◆ ASSIGNED TASK
Quote the passage of the remdesivir article from "Gilead is just" up to and including "suitable treatment methods.", word for word.

◆ SOURCE TEXT
::::::::::

President Donald Trump and the Food and Drug Administration announced Friday that it has approved the experimental drug remdesivir for treating coronavirus patients who require hospitalization.
The drug is administered intravenously once a day for up to 10 days and is believed to help patients recover faster.
Its manufacturer, Gilead Sciences, plans to donate 1.1 million vials of the drug and will work with the federal government to distribute it, Gilead CEO Daniel O’Day said at the White House on Friday.
Dr. Anthony Fauci, the nation’s leading official on infectious diseases, had touted an international study of more than 1,000 people earlier this week that supported the drug’s use. An independent data monitoring board that works with the National Institute of Allergy and Infectious Diseases, which Fauci leads, determined that the drug was effective.
“The data shows that remdesivir has a clear-cut, significant, positive effect in diminishing the time to recovery,” Fauci said from the White House on Wednesday.
The randomized, controlled study supporting remdesivir’s effects was released the same day. Beginning in late February, 1,063 patients with advanced COVID-19 in 22 countries were given either the drug or a placebo. The placebo patients recovered after 15 days on average, while the group given the new drug recovered in 11 days on average ― a 31% difference.
The mortality rate for the group given remdesivir was also lower than for the placebo group.
The study still requires peer review, and its data differs from certain other studies that produced disappointing results with remdesivir, meaning that the drug might not be so helpful after all.
But some researchers are optimistic.
“This is really quite important for a number of reasons,” Fauci said. “Although a 31% improvement doesn’t seem like a knockout, 100%, it is a very important proof of concept. What it has proven is that a drug can beat this virus.”
Fauci drew on the medical community’s response to the AIDS crisis to make his point. While the first HIV treatment drug AZT showed “modest” effects in its first clinical trials, subsequent research and testing created a much more powerful drug, he said.
O’Day echoed Fauci’s comparison to the AIDS crisis on Friday, saying although “we’re still early days on the coronavirus, this is the first step today.”
Remdesivir’s manufacturing time has been cut down from 12 months to six months, O’Day said. According to Fauci, it works by “blocking an enzyme that the virus uses.”
In an FDA information sheet for patients and their families, the agency noted that the drug has not undergone a full FDA review. Rather, it was issued an emergency use authorization, which is given when there are no alternatives and scientific evidence shows “it is reasonable to believe that this product meets certain criteria for safety,” according to the sheet.
Gilead is just one of many companies rushing to find a cure for the virus that has crashed the global economy and already killed more Americans than the Vietnam War. A number of other drugs are currently in the works.
As part of their testing, researchers will try combining them with remdesivir to see whether they work better together.
FDA Commissioner Stephen Hahn said in a tweet that the agency was working “around the clock” to speed up efforts to find suitable treatment methods.
A potential COVID-19 vaccine is not expected to become available at least until next year.

::::::::::

◆ MATERIAL SUPPLIED
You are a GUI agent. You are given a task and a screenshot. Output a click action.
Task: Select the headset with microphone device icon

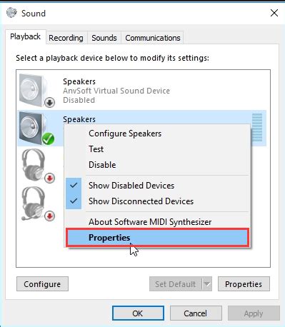37,204
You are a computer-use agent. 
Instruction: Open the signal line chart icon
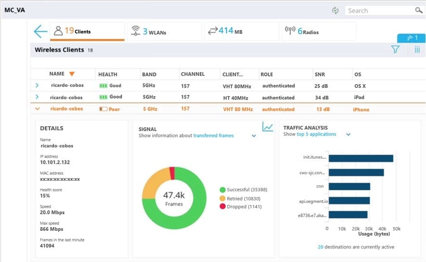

::::::::::

◆ EXERCISE OUTPUT
Gilead is just one of many companies rushing to find a cure for the virus that has crashed the global economy and already killed more Americans than the Vietnam War. A number of other drugs are currently in the works.
As part of their testing, researchers will try combining them with remdesivir to see whether they work better together.
FDA Commissioner Stephen Hahn said in a tweet that the agency was working “around the clock” to speed up efforts to find suitable treatment methods.